Task data:
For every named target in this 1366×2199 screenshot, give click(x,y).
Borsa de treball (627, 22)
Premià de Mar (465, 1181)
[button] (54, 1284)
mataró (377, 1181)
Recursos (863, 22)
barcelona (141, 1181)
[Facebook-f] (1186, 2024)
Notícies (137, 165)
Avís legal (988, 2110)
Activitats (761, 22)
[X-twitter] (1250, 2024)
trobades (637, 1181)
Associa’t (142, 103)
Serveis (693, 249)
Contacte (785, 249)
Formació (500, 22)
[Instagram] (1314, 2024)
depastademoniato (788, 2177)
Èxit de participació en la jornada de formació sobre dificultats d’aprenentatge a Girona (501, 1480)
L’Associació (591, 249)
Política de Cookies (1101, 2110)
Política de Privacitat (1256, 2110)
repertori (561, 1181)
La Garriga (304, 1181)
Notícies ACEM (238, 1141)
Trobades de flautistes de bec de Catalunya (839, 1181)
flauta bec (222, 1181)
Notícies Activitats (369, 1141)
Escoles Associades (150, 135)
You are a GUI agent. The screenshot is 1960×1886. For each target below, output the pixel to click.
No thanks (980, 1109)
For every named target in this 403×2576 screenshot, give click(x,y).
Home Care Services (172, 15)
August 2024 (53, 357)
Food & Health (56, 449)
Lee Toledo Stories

Description of the task: Extract from the records above the lines from the one containing "Premià de Mar (465, 1181)" to the one containing "Associa’t (142, 103)", both lines included, exactly as they appear and with nothing else.

Written response:
Premià de Mar (465, 1181)
[button] (54, 1284)
mataró (377, 1181)
Recursos (863, 22)
barcelona (141, 1181)
[Facebook-f] (1186, 2024)
Notícies (137, 165)
Avís legal (988, 2110)
Activitats (761, 22)
[X-twitter] (1250, 2024)
trobades (637, 1181)
Associa’t (142, 103)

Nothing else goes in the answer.